Pues dígase que Fernando Colón, hijo y biógrafo de Cristóbal, fue objeto de la real benevolencia por parte de Carlos I de España y V de Alemania.
Era Fernando lo que solemos llamar un tremendo guataca, un adulador que se pasaba la vida lustrándole los zapatos al monarca.
Como premio, Carlos ordenó que la Isla de Cuba remitiese anualmente quinientos pesos al hijo del mal llamado Descubridor. Así pues, Fernando, el lamebotas del rey, sentó un nocivo precedente: fue nuestro primer botellero.
SEGUNDO VISTAZO: UN SÚPER-RECONTRA-MENTIROSO
Fue Antonio Herrera un pinero que vivió hasta principios del siglo XX. Decía ser “el barón de Herrera”, y los psiquiatras lo hubieran clasificado como mitómano…, con lo fácil que es pronunciar mentiroso.
Contaba Herrera que un día su perro se enfrascó en fiera pelea con un cocodrilo. Temeroso de que animal sucumbiera, le lanzó un machetazo al reptil, con tan mala suerte que erró, y el perro quedó partido en dos mitades limpias. Entonces, decía Herrera, cosió las dos mitades con bejucos, pero le quedaron al revés.

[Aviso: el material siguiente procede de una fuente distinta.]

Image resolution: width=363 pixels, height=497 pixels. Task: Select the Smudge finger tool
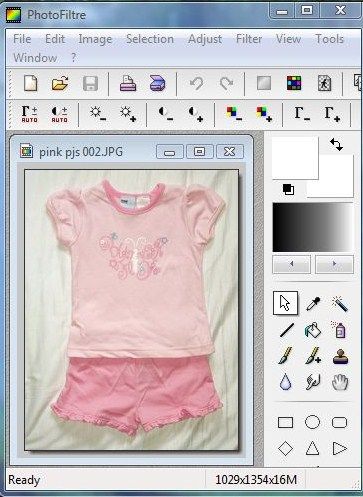point(313,382)
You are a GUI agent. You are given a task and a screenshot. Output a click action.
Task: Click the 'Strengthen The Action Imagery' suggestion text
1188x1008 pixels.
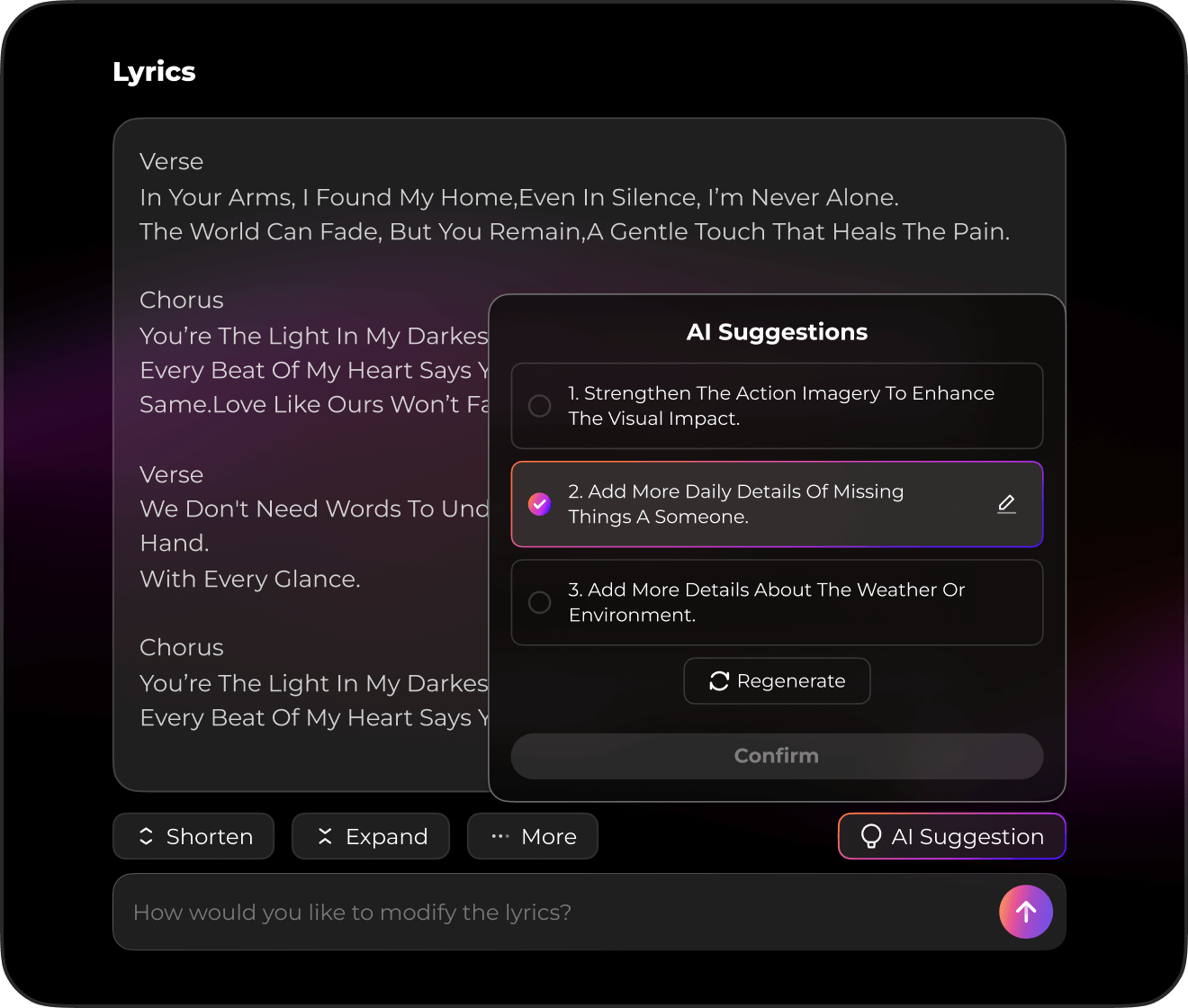pyautogui.click(x=780, y=406)
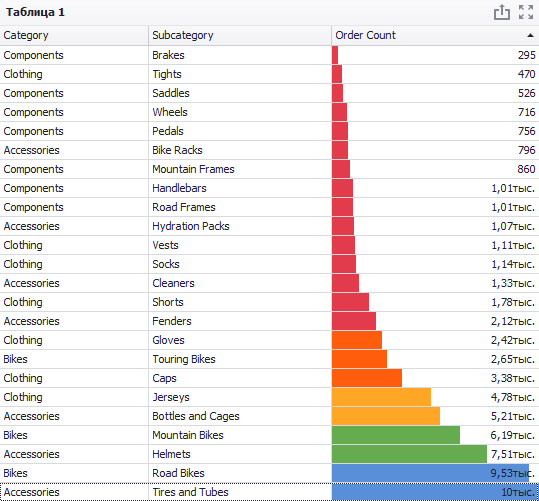Click the Таблица 1 title
Image resolution: width=539 pixels, height=501 pixels.
pyautogui.click(x=35, y=12)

Ah, pero el asunto tuvo sus ventajas. Porque ahora el perro podía caminar solamente con dos patas, mientras las otras descansaban. Y, además, con el ojo de abajo buscaba puercos jíbaros, y jutías con el de arriba.
TERCER VISTAZO: TREMENDA BENDICIÓN
Quienes fundaron Manzanillo no tuvieron en cuenta que el asentamiento lo establecían sobre una pronunciada pendiente, en descenso hasta el Golfo de Guacanayabo.
La inmediatez de la Sierra Maestra ha hecho posible que allí las lluvias sean copiosas, y por la ladera desciende una masa de agua que no existe pavimento capaz de resistirla.
Sabido esto, dígase que a mediados del pasado siglo, el cura de Manzanillo, aunque santo varón, se gastaba genio de argolla.
Cierto día transitaba el religioso por una calle maltratada y acertó a pasar un auto que, al cruzar sobre unos charcos, dejó su sotana hecha una birria, chorreando agua fangosa. Y cuentan que el irascible cura le gritó al chofer del auto: “Hijo, que cuando mueras alcances la gloria... ¡Y que sea pronto!”.